▶ _Exercise brief_
Copy out the entries below precisely; nothing is to be omitted.

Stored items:
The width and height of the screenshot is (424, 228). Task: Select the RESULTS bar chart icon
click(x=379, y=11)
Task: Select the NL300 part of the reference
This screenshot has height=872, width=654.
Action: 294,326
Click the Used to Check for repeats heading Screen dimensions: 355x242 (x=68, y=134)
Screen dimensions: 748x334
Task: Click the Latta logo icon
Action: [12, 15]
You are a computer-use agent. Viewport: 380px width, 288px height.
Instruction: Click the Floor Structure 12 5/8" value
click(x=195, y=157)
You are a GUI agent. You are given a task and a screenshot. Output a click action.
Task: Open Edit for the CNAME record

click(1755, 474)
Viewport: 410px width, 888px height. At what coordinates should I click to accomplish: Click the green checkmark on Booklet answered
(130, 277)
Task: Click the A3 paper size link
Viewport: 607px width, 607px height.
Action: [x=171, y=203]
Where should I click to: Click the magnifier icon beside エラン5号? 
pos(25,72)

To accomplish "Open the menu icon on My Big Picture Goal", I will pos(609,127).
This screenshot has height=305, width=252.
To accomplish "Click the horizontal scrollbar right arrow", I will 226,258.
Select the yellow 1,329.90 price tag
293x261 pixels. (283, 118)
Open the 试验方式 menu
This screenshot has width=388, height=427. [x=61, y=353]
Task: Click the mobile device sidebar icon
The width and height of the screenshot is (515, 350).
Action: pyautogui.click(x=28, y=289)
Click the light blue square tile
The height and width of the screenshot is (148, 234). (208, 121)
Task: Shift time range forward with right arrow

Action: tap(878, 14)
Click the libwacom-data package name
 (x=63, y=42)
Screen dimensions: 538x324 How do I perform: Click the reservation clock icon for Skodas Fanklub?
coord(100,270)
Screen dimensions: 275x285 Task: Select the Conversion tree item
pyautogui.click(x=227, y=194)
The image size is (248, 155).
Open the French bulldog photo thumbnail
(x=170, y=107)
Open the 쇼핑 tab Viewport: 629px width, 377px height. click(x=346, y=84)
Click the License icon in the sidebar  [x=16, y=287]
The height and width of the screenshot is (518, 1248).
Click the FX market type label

▶ _Problem solution_
The width and height of the screenshot is (424, 228). Task: Select the RESULTS bar chart icon
click(x=379, y=11)
Task: Select the NL300 part of the reference
This screenshot has height=872, width=654.
Action: 294,326
Click the Used to Check for repeats heading Screen dimensions: 355x242 (x=68, y=134)
Screen dimensions: 748x334
Task: Click the Latta logo icon
Action: [12, 15]
You are a computer-use agent. Viewport: 380px width, 288px height.
Instruction: Click the Floor Structure 12 5/8" value
click(x=195, y=157)
You are a GUI agent. You are given a task and a screenshot. Output a click action.
Task: Open Edit for the CNAME record

click(1755, 474)
Viewport: 410px width, 888px height. At what coordinates should I click to accomplish: Click the green checkmark on Booklet answered
(130, 277)
Task: Click the A3 paper size link
Viewport: 607px width, 607px height.
Action: [x=171, y=203]
Where should I click to: Click the magnifier icon beside エラン5号? 
pos(25,72)

To accomplish "Open the menu icon on My Big Picture Goal", I will pos(609,127).
This screenshot has height=305, width=252.
To accomplish "Click the horizontal scrollbar right arrow", I will 226,258.
Select the yellow 1,329.90 price tag
293x261 pixels. (283, 118)
Open the 试验方式 menu
This screenshot has width=388, height=427. [x=61, y=353]
Task: Click the mobile device sidebar icon
The width and height of the screenshot is (515, 350).
Action: pyautogui.click(x=28, y=289)
Click the light blue square tile
The height and width of the screenshot is (148, 234). (208, 121)
Task: Shift time range forward with right arrow

Action: tap(878, 14)
Click the libwacom-data package name
 (x=63, y=42)
Screen dimensions: 538x324 How do I perform: Click the reservation clock icon for Skodas Fanklub?
coord(100,270)
Screen dimensions: 275x285 Task: Select the Conversion tree item
pyautogui.click(x=227, y=194)
The image size is (248, 155).
Open the French bulldog photo thumbnail
(x=170, y=107)
Open the 쇼핑 tab Viewport: 629px width, 377px height. click(x=346, y=84)
Click the License icon in the sidebar  [x=16, y=287]
The height and width of the screenshot is (518, 1248).
Click the FX market type label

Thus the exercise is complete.